By: Alexandra Trahnstrom
On October 27th the Hopkinton varsity boy’s soccer team was scheduled to play a play off game against Mascoma. At the end of the first half the game was tied 0-0. Five minutes into the second half Mascoma scored the first goal of the game. About two minutes after the goal, the rain came down in buckets. Fans, players, and coaches were drenched. There were puddles on the field making it an unsafe playing area for both teams. The teams stopped playing for twenty minutes to see if the rain would clear.
After the twenty minutes the Hopkinton athletic director, Dan Meserve, announced that the game would be postponed until the next day. Meserve had called NHIAA asking if they could do so, and NHIAA officials okayed it. However, the next day NHIAA notified Hopkinton and Mascoma high schools that the game could not take place.

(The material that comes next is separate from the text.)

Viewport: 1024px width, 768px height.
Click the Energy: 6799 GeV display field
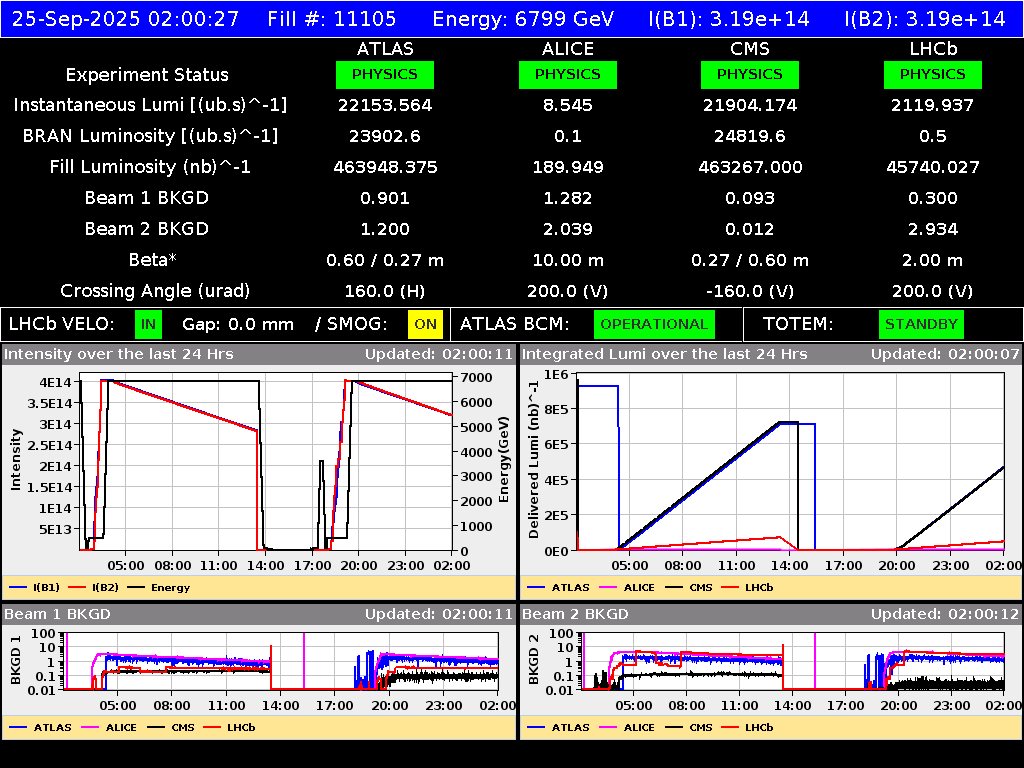520,18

Hopkinton High School restated the fact that it was already okayed, it turns out that the NHIAA official did not have the authority to say what he said. The game could not continue, and Hopkinton had to for fit to Mascoma.
“Clearly there were other options,” Coach Zipke said, according to the Concord Monitor. "Hopkinton has other fields that the game could’ve been moved to. They could’ve raked away the water or sprinkled dirt onto the field to make it playable. The school did not decide to do so because they were told that the game could continue the next day."
“It was hard for me, being a senior, to find out that we couldn’t become state champions for the fifth year in a row because of NHIAA,” Brian Scala stated. There were seven seniors on the boys Varsity soccer team that have worked hard through out the season. No one knows who would’ve won the game if it hadn’t been cancelled. The Mascoma team sympathized with Hopkinton; however they went up to the quarter finals.